Survival and cell cycle control in early hematopoiesis: role of bcl-2, and the cyclin dependent kinase inhibitors P27 and P21

Abstract

Homeostasis of the hematopoietic system is maintained by proliferation and differentiation of a small number of long-term surviving, self-renewing stem cells, which give rise to the fully mature elements. The fine interplay between differentiation, proliferation and death by apoptosis determines the equilibrium of this system. Thus, genes involved in the control of these processes are very important in the regulation and development of hematopoietic cells especially in the initial stages. The interactions among cyclins, their specific cyclin-dependent kinases (CDKs) and, a number of cyclin-dependent kinase inhibitors (CDKIs) such as p27 and p21, exert a direct control on the cell cycle but can also produce other independent effects on hematopoietic differentiation.

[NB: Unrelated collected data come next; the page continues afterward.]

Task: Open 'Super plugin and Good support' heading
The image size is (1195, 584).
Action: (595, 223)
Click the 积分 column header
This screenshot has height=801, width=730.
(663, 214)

Proteins of the Bcl-2 family are also crucial in regulating the balance between entry into apoptosis and survival capacity and their roles change in the course of differentiation. In addition, a number of autocrine and paracrine soluble factors (such as TGF-beta1) modulate the behavior and differentiation potential of hematopoietic elements. Studies on a few in vitro systems of early hematopoietic differentiation have stressed the importance of Bcl-2 and of the CDKIs p27 and p21 at this stage, have confirmed cell-cycle independent effects and have demonstrated how the modulation and the effects in response to different stimuli is mostly dependent on the differentiation stage of the target cells.